▸ 阅读文本:
------------------------------------------------
ThinkPHP各种写入数据方式批量插入数据性能对比

飞行猿
2018-11-29 21:30:57
框架
thinkphp

昨天看了一篇关于MySQL在web环境下批量写入数据的实测和优化的博客，作者用的是CI框架，并且分别测试了Myisam和Innodb两种存储引擎，今天想着自己实测一下

但是由于平时用的框架不同，并且由于电脑配置问题，在Innodb测试时耗费过大，所以今天专门测试了一下TP框架下批量写入数据的情况，我们以写入20万数据作为测试数据

数据表设计如下：

环境：

框架：ThinkPHP5.1
PHP：7.1
MySQL：5.5

说明：由于个人电脑配置不同，测试数据的绝对值不作为参考，不过其中的相对关系可以参考一下，并且该测试只以Myisam作为存储引擎，并且测试同时不进行其他数据库操作

一、模型操作

模型文件

<?php
namespace app\index\model;

use think\Model;

class Myisam extends Model
{

}

其中不包含修改器等其他操作

在使用模型的情况下，写入数据分别有三种方式，save()、saveAll()和create()

1、save()方法，逐条写入

<?php
namespace app\index\controller;

use app\index\model\Myisam;

class Index
{
    public function test1()
------------------------------------------------
从ThinkPHP批量写入数据性能对比一文停下的地方接着往下写。 后面的材料用不到，可以不看。
------------------------------------------------
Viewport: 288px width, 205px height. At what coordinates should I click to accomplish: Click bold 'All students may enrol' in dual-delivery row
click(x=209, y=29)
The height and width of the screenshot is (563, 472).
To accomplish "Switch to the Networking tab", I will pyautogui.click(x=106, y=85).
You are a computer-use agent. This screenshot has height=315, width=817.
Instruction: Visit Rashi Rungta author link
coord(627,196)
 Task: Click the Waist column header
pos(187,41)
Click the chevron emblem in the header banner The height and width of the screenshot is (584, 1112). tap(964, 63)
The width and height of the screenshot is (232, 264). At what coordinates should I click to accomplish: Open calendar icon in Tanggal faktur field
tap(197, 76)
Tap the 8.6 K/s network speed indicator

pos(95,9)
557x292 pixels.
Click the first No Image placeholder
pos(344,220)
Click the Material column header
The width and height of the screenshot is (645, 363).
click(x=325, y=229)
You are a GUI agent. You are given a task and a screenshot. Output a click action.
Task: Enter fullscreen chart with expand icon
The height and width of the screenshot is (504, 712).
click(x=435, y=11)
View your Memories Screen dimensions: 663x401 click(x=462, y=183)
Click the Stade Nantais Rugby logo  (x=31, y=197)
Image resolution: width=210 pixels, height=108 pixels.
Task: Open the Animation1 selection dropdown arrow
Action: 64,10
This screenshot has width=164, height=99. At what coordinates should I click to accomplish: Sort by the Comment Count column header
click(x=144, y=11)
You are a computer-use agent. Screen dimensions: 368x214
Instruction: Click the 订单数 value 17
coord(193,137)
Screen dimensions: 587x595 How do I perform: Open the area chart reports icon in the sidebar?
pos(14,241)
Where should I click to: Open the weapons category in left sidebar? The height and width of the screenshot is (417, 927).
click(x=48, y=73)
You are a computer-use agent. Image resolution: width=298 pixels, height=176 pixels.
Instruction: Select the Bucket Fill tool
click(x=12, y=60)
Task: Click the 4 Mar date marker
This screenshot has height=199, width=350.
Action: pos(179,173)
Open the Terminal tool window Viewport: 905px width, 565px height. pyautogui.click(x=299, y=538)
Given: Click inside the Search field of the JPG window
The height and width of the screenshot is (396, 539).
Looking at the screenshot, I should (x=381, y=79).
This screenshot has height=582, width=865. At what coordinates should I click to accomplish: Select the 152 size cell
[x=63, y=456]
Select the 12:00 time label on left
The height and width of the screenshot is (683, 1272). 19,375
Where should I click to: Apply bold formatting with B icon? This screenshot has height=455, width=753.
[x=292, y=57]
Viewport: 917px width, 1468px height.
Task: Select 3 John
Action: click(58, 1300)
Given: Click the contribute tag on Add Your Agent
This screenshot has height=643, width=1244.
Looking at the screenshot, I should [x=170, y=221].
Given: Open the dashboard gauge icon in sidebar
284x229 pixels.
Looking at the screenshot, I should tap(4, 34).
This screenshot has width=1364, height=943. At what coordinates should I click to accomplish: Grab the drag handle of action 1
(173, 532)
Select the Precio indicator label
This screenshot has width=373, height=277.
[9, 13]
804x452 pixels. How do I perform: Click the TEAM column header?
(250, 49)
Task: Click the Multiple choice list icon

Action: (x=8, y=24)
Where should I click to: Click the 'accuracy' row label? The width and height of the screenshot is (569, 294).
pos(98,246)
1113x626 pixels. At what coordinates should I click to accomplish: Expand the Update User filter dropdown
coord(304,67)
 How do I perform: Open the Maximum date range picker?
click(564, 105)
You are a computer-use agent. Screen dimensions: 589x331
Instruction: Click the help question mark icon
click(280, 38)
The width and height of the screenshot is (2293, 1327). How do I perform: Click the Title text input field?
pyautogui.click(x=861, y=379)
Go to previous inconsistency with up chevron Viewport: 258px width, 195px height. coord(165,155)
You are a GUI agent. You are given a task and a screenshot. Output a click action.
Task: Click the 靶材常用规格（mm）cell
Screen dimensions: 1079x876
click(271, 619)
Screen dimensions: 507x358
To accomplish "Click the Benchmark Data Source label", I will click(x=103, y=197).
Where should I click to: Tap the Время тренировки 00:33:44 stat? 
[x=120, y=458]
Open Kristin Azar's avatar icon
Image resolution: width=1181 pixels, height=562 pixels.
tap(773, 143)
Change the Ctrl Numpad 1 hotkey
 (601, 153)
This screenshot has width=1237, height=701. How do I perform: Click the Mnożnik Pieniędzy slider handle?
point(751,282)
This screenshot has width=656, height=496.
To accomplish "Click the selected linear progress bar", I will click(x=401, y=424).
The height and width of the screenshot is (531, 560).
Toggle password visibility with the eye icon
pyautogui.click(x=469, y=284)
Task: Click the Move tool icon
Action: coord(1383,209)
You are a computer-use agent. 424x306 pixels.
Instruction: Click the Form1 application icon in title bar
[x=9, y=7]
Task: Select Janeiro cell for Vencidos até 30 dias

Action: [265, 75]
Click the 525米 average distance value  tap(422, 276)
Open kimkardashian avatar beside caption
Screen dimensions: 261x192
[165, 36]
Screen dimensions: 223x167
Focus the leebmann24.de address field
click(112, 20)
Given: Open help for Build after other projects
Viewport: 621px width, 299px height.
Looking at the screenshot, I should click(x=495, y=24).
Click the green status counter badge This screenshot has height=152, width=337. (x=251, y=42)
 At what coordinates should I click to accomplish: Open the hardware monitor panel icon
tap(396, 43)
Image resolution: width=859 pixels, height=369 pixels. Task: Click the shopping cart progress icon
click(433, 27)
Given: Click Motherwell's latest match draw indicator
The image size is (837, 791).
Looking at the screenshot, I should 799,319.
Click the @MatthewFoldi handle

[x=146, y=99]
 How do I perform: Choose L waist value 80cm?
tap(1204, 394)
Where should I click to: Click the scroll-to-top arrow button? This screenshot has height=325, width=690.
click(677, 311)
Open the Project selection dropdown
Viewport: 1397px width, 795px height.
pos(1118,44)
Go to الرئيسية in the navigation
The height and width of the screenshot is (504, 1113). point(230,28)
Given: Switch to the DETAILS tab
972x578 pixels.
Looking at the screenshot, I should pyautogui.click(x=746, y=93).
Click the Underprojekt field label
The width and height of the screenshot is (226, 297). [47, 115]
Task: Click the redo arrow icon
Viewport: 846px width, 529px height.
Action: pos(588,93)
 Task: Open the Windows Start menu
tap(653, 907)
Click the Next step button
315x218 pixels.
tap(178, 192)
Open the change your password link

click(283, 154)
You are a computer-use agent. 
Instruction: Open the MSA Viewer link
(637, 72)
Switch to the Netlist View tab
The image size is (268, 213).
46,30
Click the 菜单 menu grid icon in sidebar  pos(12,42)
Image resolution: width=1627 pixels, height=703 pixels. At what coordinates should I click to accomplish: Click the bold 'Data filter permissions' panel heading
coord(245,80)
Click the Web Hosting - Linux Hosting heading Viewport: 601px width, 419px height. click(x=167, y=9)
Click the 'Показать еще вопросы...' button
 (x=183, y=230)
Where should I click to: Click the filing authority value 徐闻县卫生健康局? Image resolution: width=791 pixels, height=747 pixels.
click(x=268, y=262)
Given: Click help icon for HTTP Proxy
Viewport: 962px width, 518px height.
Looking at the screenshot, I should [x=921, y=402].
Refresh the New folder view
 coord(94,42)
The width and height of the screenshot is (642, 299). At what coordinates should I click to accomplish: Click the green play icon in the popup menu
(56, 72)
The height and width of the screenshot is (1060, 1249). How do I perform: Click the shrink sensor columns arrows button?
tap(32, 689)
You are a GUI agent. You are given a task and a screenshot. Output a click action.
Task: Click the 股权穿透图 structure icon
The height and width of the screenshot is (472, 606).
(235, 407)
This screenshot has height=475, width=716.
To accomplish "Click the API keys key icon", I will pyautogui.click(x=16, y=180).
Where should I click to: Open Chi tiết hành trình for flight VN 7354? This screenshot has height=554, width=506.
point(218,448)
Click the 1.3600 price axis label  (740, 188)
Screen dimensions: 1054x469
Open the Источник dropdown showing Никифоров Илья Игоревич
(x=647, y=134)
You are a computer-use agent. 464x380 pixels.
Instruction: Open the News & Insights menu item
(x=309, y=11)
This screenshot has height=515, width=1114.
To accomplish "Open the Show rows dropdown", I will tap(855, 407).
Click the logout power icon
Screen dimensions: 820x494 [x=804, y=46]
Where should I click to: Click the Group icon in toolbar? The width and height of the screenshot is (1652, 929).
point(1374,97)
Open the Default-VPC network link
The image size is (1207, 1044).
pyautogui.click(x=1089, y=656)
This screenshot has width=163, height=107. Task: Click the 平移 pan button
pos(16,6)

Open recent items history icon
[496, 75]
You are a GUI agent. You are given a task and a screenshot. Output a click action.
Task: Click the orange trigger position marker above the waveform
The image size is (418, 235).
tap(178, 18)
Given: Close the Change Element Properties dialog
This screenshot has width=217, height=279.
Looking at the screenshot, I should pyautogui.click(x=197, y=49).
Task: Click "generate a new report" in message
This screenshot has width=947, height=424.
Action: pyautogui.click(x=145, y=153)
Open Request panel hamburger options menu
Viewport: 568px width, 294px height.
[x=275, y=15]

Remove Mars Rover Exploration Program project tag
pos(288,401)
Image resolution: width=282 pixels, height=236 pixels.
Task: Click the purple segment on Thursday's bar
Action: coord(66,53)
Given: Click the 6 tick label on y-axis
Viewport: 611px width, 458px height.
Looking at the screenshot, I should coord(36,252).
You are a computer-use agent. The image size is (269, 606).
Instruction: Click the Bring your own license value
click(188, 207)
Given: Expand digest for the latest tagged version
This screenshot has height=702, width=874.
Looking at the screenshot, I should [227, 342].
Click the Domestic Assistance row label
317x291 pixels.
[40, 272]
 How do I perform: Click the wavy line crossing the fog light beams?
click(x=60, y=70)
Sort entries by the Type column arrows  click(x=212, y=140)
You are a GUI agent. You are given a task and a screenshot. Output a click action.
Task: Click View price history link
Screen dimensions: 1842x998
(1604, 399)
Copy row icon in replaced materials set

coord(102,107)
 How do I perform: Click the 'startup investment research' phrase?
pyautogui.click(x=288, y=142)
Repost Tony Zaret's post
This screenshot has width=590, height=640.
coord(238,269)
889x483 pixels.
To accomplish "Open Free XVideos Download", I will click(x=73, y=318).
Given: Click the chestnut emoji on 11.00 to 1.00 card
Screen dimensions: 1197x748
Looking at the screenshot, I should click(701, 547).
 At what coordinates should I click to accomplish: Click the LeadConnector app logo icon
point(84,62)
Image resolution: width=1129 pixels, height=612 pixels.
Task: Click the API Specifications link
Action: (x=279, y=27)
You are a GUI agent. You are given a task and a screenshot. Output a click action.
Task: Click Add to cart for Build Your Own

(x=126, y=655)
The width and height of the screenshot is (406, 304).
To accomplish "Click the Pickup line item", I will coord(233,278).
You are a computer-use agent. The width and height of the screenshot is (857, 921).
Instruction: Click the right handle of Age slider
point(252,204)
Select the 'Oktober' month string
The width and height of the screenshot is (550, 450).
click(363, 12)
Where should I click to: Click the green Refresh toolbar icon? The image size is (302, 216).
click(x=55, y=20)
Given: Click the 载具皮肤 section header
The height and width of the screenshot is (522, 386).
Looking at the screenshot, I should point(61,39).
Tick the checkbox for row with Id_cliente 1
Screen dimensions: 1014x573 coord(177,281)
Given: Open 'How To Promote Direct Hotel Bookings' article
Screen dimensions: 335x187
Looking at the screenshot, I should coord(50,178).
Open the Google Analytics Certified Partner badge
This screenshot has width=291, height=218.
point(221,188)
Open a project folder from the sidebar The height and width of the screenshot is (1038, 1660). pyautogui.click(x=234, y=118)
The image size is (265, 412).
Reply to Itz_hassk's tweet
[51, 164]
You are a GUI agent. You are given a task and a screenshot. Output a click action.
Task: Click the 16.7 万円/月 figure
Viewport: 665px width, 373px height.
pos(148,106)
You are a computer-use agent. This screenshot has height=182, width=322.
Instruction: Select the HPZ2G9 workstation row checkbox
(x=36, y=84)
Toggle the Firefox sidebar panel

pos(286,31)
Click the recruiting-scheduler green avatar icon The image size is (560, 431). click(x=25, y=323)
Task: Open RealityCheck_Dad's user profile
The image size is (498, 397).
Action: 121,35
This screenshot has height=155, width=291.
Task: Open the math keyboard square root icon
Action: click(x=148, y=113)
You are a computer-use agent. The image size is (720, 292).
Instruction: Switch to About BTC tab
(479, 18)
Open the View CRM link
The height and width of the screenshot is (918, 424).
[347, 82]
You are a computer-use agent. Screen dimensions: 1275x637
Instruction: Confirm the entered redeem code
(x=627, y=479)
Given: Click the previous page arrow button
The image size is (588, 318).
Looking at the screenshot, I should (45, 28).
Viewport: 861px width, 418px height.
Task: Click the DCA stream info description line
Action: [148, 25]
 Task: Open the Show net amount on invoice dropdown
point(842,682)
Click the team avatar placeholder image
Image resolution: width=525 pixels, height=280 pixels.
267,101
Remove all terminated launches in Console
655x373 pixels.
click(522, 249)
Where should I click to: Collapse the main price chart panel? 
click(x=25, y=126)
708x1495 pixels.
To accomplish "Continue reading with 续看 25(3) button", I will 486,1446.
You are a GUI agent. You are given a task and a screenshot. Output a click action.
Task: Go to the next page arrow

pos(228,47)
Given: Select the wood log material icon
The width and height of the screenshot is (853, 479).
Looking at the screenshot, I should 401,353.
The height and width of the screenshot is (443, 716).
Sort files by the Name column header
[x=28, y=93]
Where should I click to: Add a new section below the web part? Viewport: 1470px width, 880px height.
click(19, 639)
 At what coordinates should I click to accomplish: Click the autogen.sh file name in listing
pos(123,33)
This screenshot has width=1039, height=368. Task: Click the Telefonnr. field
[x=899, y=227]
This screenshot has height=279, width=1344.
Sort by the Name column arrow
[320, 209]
------------------------------------------------
▸ 问题解答:
    {
        //防止超300s 500错误
        set_time_limit(0);
        //设置PHP内存
        ini_set('memory_limit','512M');
        
        $t1 = microtime(true);

        $test = new Myisam();

        //插入20万条数据
        for ($i=1; $i<=200000; $i++){
            $test->isUpdate(false)->data(['value' => uniqid().$i])->save();
        }
        //程序运行时间
        $t2 = microtime(true);
        
        echo '插入耗时：'.round($t2-$t1,3).'秒<br>';

        echo '内存消耗：'.round(memory_get_usage()/1048576,2)." M<br/>";
    }
}

结果：

上面的执行插入的代码里面还涉及到几个问题，

$test->isUpdate(false)->data(['value' => uniqid().$i])->save();

如果单独执行$test->save(['value' => uniqid().$i]);，会发现最终只插入了一条数据，因为save()方法在多次调用时，第一次以后默认执行的都是更新操作，所以需要isUpdate(false)方法来使它每次都执行写入操作

此时如果执行$test->isUpdate(false)->save(['value' => uniqid().$i]);会报一个数据库插入重复主键的错，所以需要使用data()方法来传入数据

所以，save()方法实际上是不能单独多次使用的

2、saveAll()方法，批量写入

清空数据表，执行saveAll()方法

<?php
namespace app\index\controller;

use app\index\model\Myisam;

class Index
{
    public function test2()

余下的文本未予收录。